By Staci Kleinmaier, Assistant Editor • April 18, 2023

A photograph of Camille Guthrie.

CAMILLE GUTHRIE

Camille Guthrie sent her short story “Dating Profile” to The Sun in response to a submission call for humorous writing. “Make us laugh,” we said, and she certainly did. I was tired and grumpy when I first read “Dating Profile.” Even in that compromised state, I couldn’t help myself. I fell into the story, laughing as the narrator poked fun at small-town life, dating, and parenthood. She won me over because she threw just as many zingers back at herself as she doled out. The narrator didn’t take herself too seriously. Neither does Guthrie, but make no mistake, the story is fiction. “I’m totally willing to make a fool of myself,” Guthrie says, “but not in the way that the narrator does.” This is her first short story publication.

When we spoke by video call, it was a beautiful spring day for me in North Carolina. Guthrie was buried in eighteen inches of snow in Vermont, and her kids were out of school. She was itching to work on her novel-in-progress, which “Dating Profile” is part of, and she was thinking about the classes she’s teaching this semester at Bennington College: one on Shakespeare’s sonnets and one on monsters in literature. She’s busy, but she seems excited about her opportunities rather than overwhelmed by her obligations. We talked about books, TV shows, and the challenges of writing humor, and she even offered a small preview of what’s next for the narrator of “Dating Profile.”

You and the narrator of “Dating Profile” share some traits. Is this story based on your life?

I moved to rural Vermont from Brooklyn fourteen years ago, when I was married and pregnant with my second child. I had never lived in the country before, so I had a lot to learn. And I’m faculty at Bennington College. But outside of that, it’s entirely fictional.

The Shepherdess character in the story is a composite of my badass friends. When I went through my midlife crisis, suddenly all these women appeared to give me advice and help me figure out what to do next. I’m so grateful to my girlfriends, and I also wrote about them in a poem called “Wise Women” in my poetry collection Diamonds.

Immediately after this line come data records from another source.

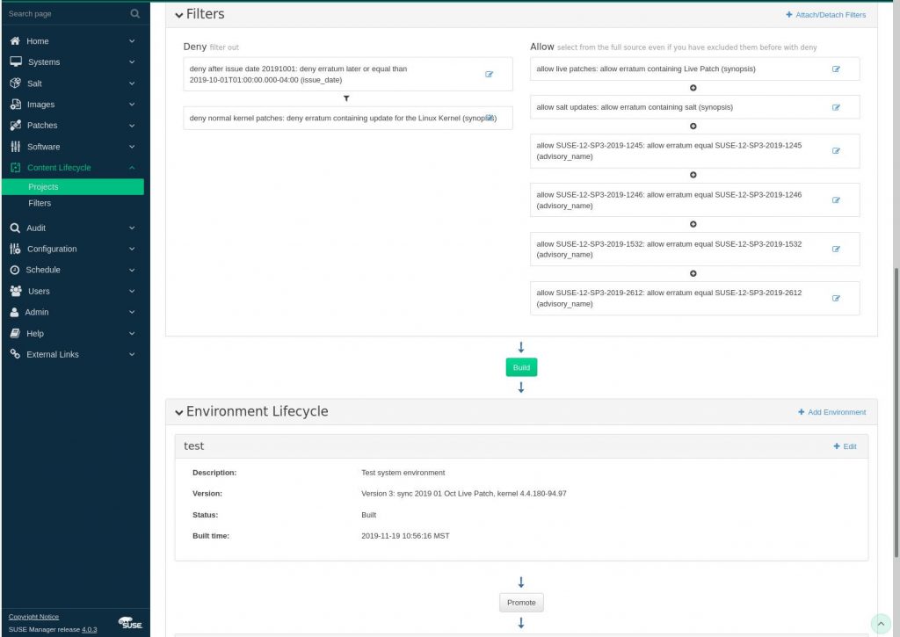Click the Build button
Screen dimensions: 900x637
(520, 367)
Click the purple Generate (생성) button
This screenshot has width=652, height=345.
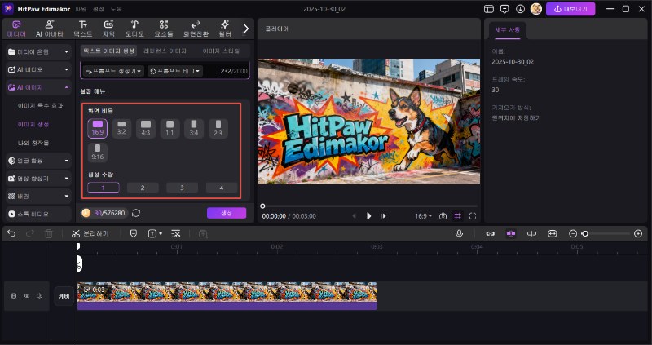tap(227, 213)
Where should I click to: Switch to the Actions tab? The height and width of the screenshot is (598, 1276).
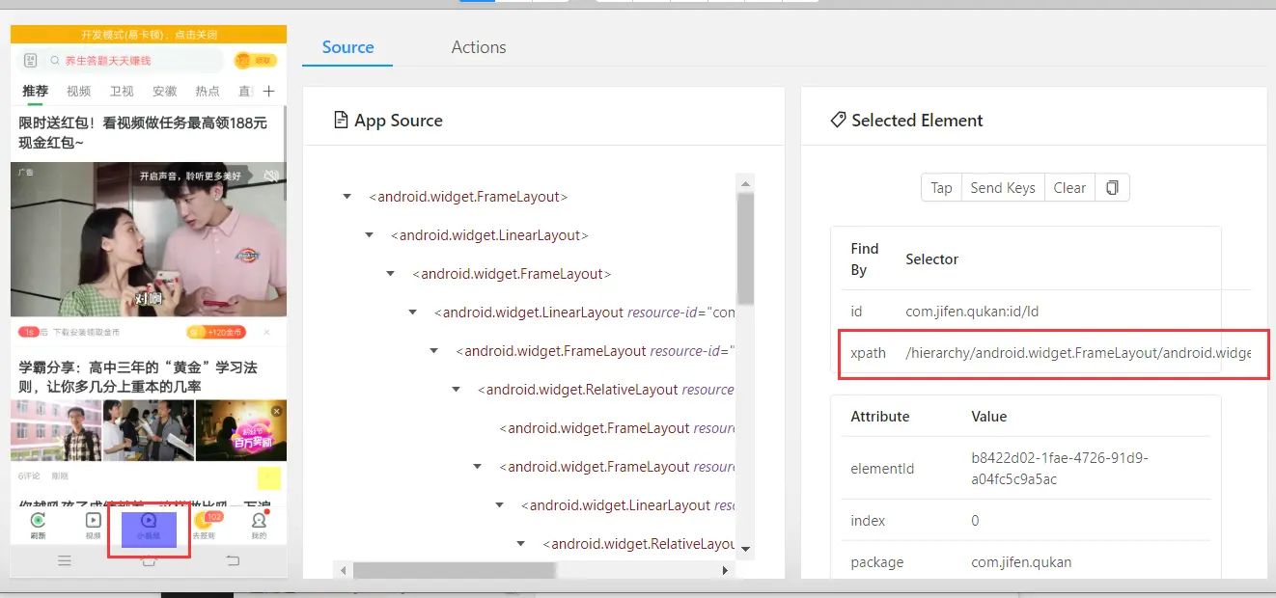[479, 47]
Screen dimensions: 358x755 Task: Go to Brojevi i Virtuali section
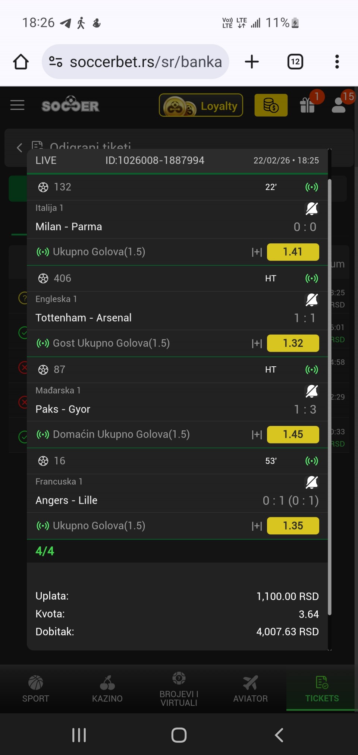pos(179,689)
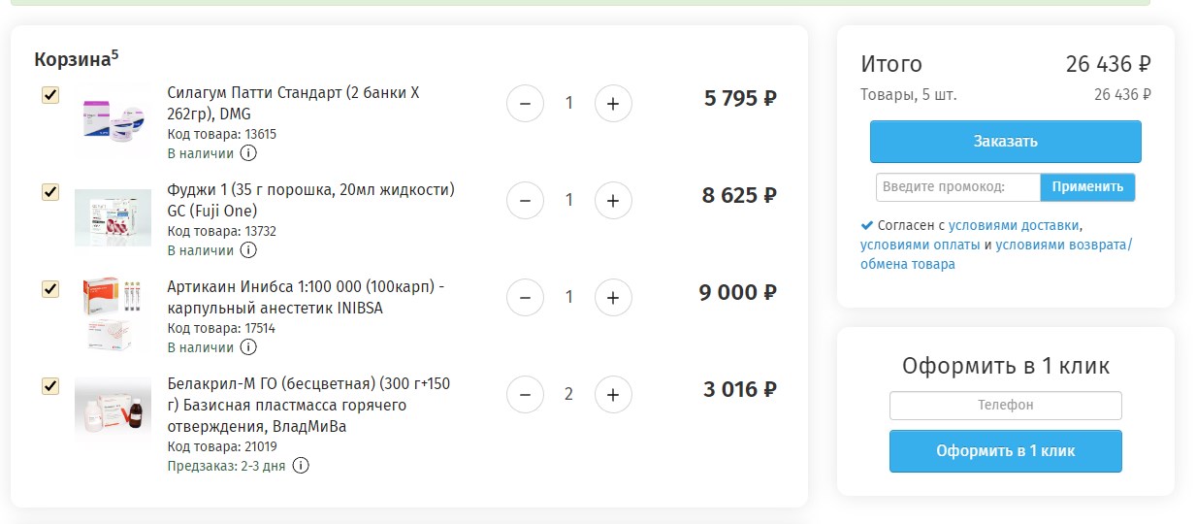Focus the promo code input field
Image resolution: width=1196 pixels, height=524 pixels.
(957, 187)
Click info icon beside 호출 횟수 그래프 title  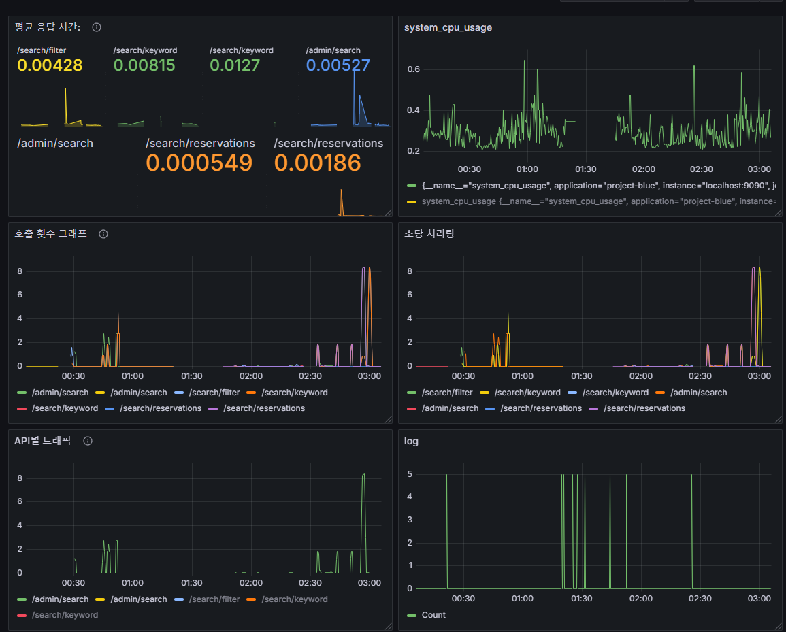(103, 234)
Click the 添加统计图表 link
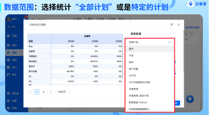Screen dimensions: 209x115 point(192,27)
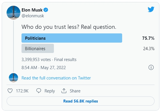164x112 pixels.
Task: Select the Billionaires poll option
Action: 38,48
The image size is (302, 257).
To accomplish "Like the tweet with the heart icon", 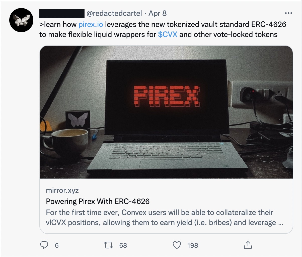I will pyautogui.click(x=177, y=245).
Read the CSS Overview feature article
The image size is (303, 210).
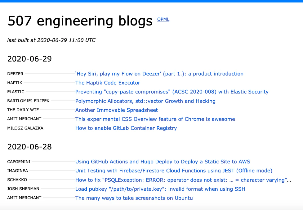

In poetry most people assume you’re speaking from personal experience. Even if you are, everything gets transformed once you start writing the poem. It becomes hyperbolic. It’s no longer simply you. Poems are also about words. The writer ends up making a lot of choices to fit a form or to create sound.

In fiction everything is focused on narrative. Because of my experience writing poetry, my first draft of this story was full of images, metaphors, and feelings. Three years into writing the book I realized, Oh, something has to happen. I had to push myself to think, What trouble can I get the narrator up to? because I didn’t do the things she did.

Many Sun readers, thinking that the story is an essay, have written to me, hoping that I have found love and companionship, and I’m happy to say that I have.

I love hearing about women who stepped up to support you, because there’s a stereotype — and sometimes it feels like a true stereotype — of women backstabbing each other. I have two young girls, and I’m trying to teach them that women should build each other up.

Absolutely. My girlfriends, old friends and new ones in Vermont, rescued me during my divorce. Even their casual comments helped me to see my life in a new way. There are many wise women in Vermont. It’s also taken me a long time to accept that not everyone will like you, and it’s OK not to be a pleaser as a woman. It’s OK to say no, or to decide, You know, I really don’t like that person.

What were your inspirations for this story?

A few years after moving to Bennington, my marriage ended, and my girlfriends suggested that I try online dating. A friend showed me the dating sites, but it was too much for me. I’m a shy, introverted nerd, and I like to be home on a weekend night reading a long novel. The men near me were holding fish and dead deer in their profile pictures. Some of them had very different politics than I do or different expectations of dating. I just cried. I was so upset. There must have been some great guys on those sites, but I just didn’t see them that first night. I was grieving the end of my marriage and anxious about what was to come.

I wrote a few drafts of my own dating profile and showed them to a friend. She said they were “hostile.” I enjoyed that so much, and it gave me the idea to keep writing them as a kind of self-portrait. And then a character developed in my mind, and the profiles turned into a novel.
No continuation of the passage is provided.